The competition commission will assess anti-competitive behaviour in specific construction markets and possibly launch a formal investigation into the sector.
This emerged at a competition commission bid-rigging workshop yesterday.
It became apparent the commission had received at least one application for corporate leniency following an initial overview of competition concerns in the sector.
The commission’s corporate leniency policy offers total or partial immunity to cartel members that assist in identifying and prosecuting cartels.
Simon Roberts, chief economist at the commission, said it had assessed the major building materials and products because of the high rates of price increases, recent international bid-rigging and cartel cases, and South Africa’s major infrastructure investment programme.

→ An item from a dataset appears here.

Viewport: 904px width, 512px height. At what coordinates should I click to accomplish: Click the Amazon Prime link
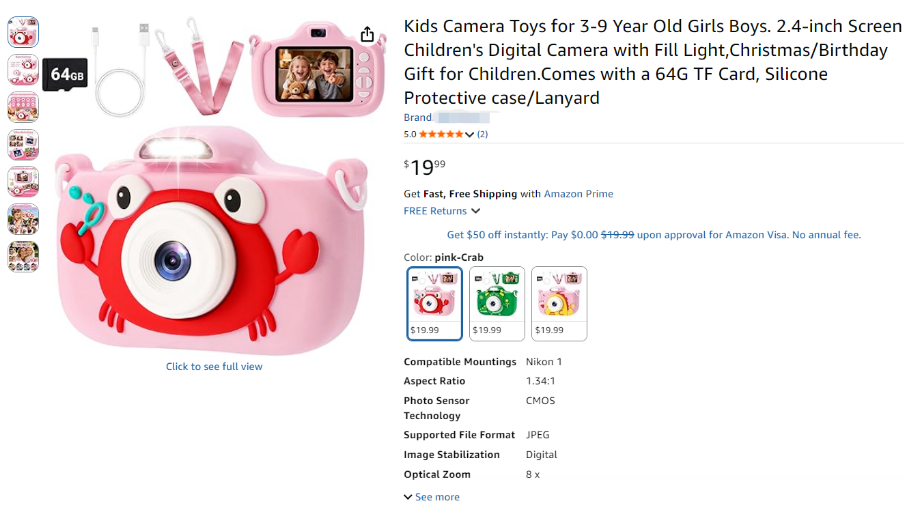pos(578,194)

This assessment revealed that the price of materials used in building and construction had increased by 80 percent over the past seven years.
This was compared with the rise in the producer price index (PPI) of 60 percent for all commodities in the same period.

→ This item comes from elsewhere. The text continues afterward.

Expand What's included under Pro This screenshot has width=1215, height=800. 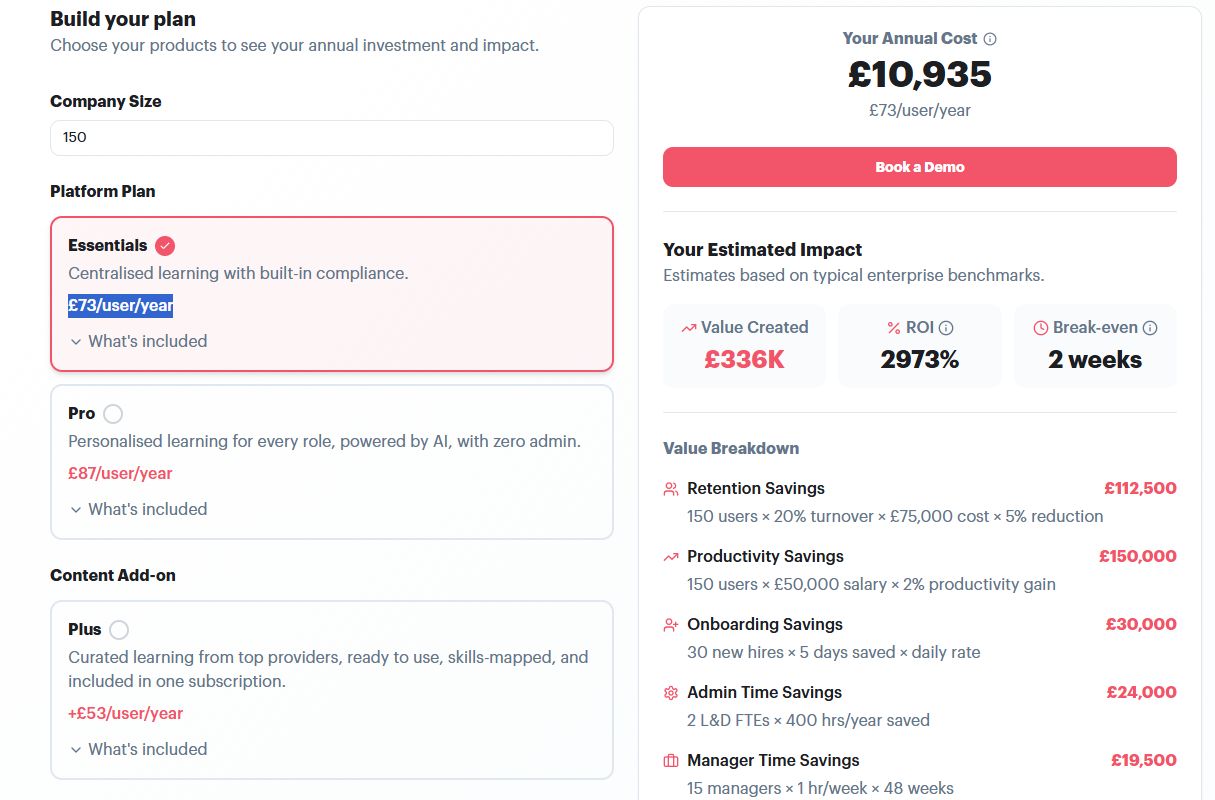coord(138,509)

Stock and face bricks, sand, aggregates, ordinary and extended cement, retail cement, reinforcing steel, sheet and galvanised steel, tin plate and steel tubes, pipes and fittings were identified as the “big products of concern” because of price increases consistently above PPI inflation.
Roberts said the price of bricks had consistently increased each year by between 10 percent and 12 percent.

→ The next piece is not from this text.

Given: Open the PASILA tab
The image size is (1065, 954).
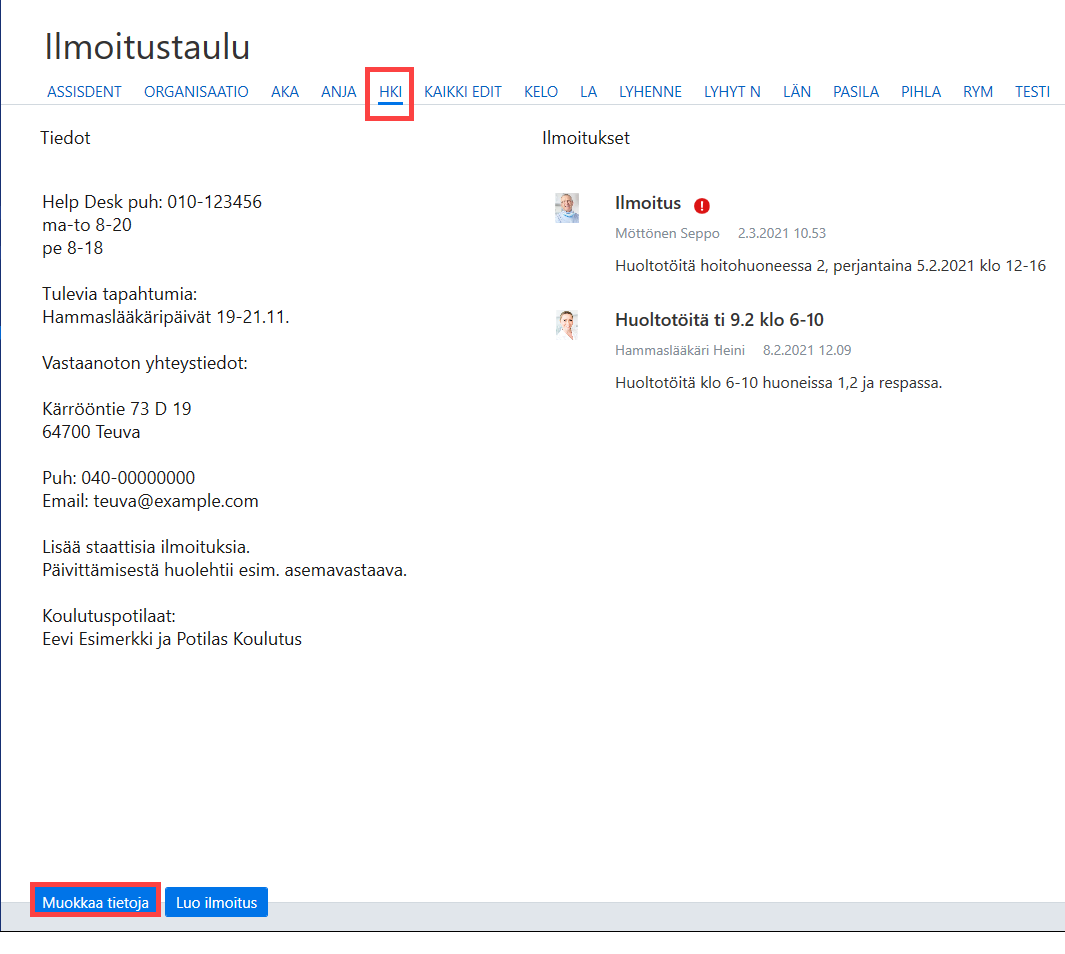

Reinforcing steel prices had increased by 120 percent, while the price of cement had almost doubled. “There have been consistently high rates of price increases in many products,” Roberts said.
“This is inflating the cost of the public infrastructure programme. It impacts on private investment, including residential housing, and the high prices of inputs impact negatively on the competitiveness of firms fabricating further value-added products where South Africa could be competitive.”
David Matlou, the president of the SA Clay Brick Association, said a good deal of clay brick production was family owned but the industry tended to be very price competitive.
Price increases reflected demand but there had been a lot of volatility in pricing in the past three or four months because of the interest rate hikes, which had reduced demand and left producers sitting with excess stock, he said.
John Gomersall, the chief executive of listed cement and lime producer Pretoria Portland Cement, said returns from the industry were previously unacceptable, capacity was not being used and cement was “the ultimate commodity”, because there was demand power, not supplier power.
Gomersall said producers needed to justify their expenditure. The only reason a new producer was entering the local market was because of the prevailing cement prices and there were acceptable returns to be made.
Gomersall confirmed that cement price inflation had been higher than PPI inflation but stressed that the average rail cost increase on cement going out to customers from next year was 13 percent.
“For the past two years, industry statistics show that only 1 percent of the cement going out from the industry to customers was by rail, because rail cannot compete with road [transport],” he said.
“These things come and go in cycles, from excess capacity to excessive demand. It will swing again as demand cools,” said Gomersall.